═══ Source data ═══

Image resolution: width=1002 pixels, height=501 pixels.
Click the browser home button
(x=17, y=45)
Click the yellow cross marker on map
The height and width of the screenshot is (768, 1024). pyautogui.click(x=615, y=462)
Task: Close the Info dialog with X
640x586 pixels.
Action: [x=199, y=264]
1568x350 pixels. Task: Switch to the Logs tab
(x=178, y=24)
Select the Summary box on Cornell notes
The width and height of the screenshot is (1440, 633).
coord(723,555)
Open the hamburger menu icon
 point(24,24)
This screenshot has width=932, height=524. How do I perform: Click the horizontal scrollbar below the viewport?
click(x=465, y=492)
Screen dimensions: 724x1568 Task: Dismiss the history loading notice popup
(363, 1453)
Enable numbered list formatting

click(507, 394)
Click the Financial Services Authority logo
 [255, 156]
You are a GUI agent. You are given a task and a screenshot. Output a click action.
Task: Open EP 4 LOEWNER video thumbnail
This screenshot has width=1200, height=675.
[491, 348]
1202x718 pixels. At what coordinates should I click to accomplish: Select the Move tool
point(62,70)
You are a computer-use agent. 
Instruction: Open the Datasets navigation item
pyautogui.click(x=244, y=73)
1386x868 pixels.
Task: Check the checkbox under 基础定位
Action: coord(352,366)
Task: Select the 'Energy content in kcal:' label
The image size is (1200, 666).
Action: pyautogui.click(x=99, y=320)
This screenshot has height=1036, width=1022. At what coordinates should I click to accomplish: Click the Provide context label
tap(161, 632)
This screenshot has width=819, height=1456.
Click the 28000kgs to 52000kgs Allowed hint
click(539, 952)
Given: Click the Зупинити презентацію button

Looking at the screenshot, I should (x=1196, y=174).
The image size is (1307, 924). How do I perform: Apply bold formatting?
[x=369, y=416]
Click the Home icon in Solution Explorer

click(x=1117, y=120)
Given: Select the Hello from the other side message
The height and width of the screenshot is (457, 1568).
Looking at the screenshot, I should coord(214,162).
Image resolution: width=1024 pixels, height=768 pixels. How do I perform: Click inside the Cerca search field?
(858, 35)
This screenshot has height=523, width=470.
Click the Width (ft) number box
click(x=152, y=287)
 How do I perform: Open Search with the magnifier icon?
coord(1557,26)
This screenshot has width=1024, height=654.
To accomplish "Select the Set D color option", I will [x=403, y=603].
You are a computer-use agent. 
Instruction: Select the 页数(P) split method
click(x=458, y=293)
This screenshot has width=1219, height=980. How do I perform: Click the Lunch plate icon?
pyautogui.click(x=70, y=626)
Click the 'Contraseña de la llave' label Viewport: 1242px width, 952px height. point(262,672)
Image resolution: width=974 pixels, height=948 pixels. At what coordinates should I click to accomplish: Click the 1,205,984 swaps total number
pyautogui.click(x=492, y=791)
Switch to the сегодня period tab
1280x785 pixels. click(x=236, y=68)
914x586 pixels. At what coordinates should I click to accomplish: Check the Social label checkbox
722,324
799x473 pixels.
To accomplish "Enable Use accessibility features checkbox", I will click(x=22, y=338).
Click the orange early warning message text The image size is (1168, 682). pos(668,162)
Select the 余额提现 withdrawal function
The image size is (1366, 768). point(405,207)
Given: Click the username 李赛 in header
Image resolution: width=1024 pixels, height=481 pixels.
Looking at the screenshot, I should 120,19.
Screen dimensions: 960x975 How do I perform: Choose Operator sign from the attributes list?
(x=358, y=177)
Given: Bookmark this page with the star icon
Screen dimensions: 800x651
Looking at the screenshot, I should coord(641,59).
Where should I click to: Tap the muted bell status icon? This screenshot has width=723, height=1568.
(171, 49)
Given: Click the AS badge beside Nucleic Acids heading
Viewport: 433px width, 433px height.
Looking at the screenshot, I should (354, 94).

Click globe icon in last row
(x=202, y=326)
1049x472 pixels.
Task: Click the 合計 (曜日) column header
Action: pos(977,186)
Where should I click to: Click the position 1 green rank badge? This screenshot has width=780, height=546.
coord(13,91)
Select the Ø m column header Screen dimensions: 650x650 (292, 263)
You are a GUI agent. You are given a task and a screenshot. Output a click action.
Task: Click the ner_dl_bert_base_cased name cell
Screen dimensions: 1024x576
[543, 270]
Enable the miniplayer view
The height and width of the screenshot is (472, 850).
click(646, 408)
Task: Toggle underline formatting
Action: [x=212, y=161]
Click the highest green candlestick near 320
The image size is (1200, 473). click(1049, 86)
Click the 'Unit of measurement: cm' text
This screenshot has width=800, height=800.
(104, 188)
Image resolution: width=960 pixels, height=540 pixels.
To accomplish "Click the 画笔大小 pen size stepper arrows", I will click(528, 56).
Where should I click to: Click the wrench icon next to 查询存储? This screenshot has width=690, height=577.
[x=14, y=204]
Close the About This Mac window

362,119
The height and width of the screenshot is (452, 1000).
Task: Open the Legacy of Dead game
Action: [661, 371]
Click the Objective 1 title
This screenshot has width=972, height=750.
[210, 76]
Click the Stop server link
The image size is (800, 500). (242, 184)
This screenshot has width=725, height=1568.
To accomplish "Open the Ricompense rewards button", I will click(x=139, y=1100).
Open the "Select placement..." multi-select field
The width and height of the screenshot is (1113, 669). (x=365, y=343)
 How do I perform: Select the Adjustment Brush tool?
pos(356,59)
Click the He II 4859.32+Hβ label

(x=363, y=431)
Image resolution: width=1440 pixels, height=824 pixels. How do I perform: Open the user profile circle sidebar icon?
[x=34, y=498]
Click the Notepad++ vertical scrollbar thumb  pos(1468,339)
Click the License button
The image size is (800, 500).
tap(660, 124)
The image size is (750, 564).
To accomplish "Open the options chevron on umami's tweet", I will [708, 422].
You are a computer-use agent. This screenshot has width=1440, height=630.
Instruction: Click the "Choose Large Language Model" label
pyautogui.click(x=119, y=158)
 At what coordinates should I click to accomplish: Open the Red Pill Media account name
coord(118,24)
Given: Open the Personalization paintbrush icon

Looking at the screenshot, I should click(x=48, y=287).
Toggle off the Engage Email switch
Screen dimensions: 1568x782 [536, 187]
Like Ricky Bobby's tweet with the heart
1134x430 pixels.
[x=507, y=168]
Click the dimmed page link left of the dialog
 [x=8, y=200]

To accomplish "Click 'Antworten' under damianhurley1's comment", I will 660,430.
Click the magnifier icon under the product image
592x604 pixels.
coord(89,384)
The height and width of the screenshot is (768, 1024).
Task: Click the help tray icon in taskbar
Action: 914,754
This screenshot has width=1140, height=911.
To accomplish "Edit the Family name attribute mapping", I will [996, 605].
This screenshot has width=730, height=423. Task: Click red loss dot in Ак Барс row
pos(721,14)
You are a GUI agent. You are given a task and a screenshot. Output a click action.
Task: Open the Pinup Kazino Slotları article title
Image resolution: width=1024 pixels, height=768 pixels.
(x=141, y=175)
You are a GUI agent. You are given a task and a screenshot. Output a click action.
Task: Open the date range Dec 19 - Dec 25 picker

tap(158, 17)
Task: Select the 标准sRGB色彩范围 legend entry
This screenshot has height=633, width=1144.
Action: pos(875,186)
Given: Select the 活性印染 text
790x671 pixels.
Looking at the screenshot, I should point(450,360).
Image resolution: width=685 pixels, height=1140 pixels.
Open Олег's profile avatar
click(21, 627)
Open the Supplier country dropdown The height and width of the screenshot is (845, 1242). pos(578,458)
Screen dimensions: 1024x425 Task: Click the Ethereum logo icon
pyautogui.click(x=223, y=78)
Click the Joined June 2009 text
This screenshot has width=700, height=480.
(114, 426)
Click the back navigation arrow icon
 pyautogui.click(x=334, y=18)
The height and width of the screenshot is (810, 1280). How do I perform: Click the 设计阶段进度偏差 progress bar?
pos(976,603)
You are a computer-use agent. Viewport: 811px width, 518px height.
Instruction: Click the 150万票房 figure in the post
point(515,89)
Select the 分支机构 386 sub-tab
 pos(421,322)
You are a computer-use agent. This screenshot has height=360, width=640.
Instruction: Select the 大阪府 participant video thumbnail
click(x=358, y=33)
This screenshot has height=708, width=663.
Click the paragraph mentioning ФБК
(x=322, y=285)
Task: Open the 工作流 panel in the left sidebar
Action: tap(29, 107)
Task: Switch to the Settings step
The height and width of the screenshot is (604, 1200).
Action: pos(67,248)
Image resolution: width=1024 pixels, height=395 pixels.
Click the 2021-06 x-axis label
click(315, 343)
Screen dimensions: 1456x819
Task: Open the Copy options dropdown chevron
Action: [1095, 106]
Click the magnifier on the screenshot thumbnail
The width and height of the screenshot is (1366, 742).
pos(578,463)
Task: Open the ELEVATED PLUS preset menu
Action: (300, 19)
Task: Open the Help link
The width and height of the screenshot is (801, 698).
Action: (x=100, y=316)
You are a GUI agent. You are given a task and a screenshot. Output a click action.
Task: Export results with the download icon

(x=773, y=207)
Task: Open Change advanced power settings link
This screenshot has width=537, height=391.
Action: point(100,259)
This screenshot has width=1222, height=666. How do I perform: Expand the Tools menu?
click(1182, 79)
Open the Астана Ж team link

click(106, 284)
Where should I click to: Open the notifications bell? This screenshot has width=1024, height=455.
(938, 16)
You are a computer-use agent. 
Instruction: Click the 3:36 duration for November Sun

═══

- Work instruction
Produce only the lines from the line containing "Image resolution: width=1440" through the line containing "The image size is (750, 564).", inclusive of both, exactly as they stand in the entries above.

- Solution for this problem
Image resolution: width=1440 pixels, height=824 pixels. How do I perform: Open the user profile circle sidebar icon?
[x=34, y=498]
Click the Notepad++ vertical scrollbar thumb  pos(1468,339)
Click the License button
The image size is (800, 500).
tap(660, 124)
The image size is (750, 564).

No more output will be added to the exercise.